Over the last two years, Solid State Drives (SSDs) more commonly known as flash drives have followed a fashion of being sold directly to the laptop or portable device manufacturers or through special online consumer electronics retail sites that have only a handful of physical outlets.
A major changed happened last week when Intel Corp., a market leader in manufacturing of flash drives, made an announcement that its flash drives will now be available at more than 800 conventional retail outlets. After Intel other cos. have also announced to follow the same pattern.

Expected Turn Around

It can be easily smelt from this step that the consumer has moved a step closer in replacing or supplementing computers hard drives with these flash drives as they now become affordable and available.
An analyst at market research firm Forward Insights expects that this move will definitely broaden the end market consumer profile. While he also said that gaming and technically sound users will remain among the major consumers but retailing of these SSDs will surely enhance the appeal for these SSD’s and accelerate the adoption process of these SSDs as prices also come down.

Cost Efficacy

SSDs remain 10 folds costlier than hard drives and their cost seems to be increasing in past years. The second quarter of last year saw an increased price of per unit price of flash memory chips up to $4.10.This clearly represents a 127% increase from the final quarter of 2008.It is believed that the SSD prices can come down from $1.9 to $1.7 approx. but only for PC, laptop manufactures. Online shoppers couldn’t find any remarkable difference in the prices and will continuing paying $3.
A normal SSD of capacity ranging from 80 GB to 120 GB of memory is offered on prices from $215 to $400.Intel offers an 80 GB X25-M for $225 in its stores, whereas a hard drive of capacity up to 1TB (1000 GB) can be bought for as little as $99.

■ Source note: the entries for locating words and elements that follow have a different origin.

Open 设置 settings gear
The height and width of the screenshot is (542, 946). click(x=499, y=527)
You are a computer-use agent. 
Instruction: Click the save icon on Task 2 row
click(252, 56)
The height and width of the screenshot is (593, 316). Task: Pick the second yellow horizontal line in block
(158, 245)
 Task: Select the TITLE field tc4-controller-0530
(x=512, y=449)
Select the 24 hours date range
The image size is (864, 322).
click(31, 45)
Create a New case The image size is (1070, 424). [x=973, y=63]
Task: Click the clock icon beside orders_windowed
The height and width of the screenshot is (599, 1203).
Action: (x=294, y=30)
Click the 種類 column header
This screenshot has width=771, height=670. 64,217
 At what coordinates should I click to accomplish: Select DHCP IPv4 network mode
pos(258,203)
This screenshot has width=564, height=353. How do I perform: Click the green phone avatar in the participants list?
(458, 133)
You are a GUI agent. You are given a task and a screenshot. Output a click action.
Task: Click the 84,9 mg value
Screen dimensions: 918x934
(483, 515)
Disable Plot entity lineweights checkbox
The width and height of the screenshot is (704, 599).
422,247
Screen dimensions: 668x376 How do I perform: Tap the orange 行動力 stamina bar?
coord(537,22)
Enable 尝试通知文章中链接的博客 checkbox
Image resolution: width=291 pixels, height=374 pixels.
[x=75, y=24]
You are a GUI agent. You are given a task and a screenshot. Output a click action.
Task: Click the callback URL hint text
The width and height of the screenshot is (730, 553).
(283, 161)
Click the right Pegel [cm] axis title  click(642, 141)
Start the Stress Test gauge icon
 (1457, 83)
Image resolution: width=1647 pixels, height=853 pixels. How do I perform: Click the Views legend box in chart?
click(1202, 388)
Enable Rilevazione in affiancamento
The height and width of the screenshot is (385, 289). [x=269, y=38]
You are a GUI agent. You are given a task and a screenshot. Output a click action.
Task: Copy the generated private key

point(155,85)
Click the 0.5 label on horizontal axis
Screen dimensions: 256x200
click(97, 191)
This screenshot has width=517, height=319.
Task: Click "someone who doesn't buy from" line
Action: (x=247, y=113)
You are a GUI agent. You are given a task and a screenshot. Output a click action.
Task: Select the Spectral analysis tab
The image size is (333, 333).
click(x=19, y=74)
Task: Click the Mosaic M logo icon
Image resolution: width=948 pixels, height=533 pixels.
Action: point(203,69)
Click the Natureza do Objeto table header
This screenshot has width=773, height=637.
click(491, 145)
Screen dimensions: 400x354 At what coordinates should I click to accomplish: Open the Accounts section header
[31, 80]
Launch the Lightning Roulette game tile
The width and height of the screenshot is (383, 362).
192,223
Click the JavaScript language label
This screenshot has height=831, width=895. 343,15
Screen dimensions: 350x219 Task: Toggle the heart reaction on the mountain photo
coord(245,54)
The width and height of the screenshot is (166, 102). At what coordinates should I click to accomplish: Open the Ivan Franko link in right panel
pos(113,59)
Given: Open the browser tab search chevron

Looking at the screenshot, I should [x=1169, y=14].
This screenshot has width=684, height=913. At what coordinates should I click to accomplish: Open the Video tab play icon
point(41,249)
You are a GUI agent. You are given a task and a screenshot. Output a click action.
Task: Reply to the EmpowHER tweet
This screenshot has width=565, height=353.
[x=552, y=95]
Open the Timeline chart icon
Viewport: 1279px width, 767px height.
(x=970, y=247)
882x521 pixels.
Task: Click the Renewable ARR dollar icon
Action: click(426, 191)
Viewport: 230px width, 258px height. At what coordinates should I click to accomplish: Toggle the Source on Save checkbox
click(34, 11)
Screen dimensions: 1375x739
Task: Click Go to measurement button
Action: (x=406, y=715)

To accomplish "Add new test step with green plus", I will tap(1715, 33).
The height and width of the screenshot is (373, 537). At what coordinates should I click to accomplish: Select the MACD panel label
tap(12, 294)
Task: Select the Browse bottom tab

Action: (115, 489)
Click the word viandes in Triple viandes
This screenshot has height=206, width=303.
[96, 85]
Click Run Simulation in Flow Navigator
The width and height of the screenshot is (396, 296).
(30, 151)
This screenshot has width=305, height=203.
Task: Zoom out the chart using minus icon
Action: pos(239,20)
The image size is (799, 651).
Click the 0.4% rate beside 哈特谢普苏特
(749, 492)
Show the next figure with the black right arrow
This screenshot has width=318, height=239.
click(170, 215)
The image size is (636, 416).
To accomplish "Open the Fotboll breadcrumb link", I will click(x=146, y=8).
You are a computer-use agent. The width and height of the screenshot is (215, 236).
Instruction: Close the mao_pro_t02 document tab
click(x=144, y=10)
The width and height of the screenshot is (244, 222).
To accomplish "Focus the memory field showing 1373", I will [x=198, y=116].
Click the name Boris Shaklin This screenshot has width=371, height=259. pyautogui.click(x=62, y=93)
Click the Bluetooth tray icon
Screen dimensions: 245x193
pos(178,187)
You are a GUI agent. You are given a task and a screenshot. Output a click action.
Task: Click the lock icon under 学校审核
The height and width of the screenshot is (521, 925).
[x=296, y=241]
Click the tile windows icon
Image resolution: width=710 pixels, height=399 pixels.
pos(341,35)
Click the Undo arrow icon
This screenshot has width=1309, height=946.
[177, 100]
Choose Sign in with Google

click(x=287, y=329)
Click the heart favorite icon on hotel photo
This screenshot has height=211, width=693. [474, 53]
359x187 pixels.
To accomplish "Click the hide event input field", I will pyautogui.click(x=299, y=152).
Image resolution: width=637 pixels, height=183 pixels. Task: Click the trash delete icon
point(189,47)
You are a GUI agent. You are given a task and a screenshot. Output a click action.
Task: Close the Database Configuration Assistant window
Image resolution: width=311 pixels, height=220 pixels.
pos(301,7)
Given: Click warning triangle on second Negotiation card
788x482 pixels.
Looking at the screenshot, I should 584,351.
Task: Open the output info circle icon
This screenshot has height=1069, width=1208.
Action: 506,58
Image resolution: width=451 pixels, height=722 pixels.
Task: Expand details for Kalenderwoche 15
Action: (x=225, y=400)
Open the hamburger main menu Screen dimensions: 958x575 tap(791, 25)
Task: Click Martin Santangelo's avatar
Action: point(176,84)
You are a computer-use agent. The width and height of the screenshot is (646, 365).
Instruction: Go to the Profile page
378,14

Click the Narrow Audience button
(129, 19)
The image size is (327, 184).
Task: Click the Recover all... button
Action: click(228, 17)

SSDs can supposingly beat hard drives on the basis of performance especially for computer boot up applications. A test conducted by a famous site shows that an SSD took just 20secons in comparison to HDD’s 40 seconds of cold boot.

Advantages

• SSD restarts in 26 sec while HDD requires 37 sec.
• SSD seems to be more durable since they do not have any mechanical moving parts like actuator arms etc. thus they become a better option for mobile devices.
• Cost wise as SSDs are still costlier than HDD but there will be a point when you can actually buy a SSD of capacity around 16GB in cost of a HDD.
The increase in the performance of computer when its HDD is replaced by SSD is remarkable. It can be easily foreseen that in the upcoming years the SSD will become an integral part of our systems and notebooks. Availability of these SSDs in retail outlets has added a seasoning in the curry.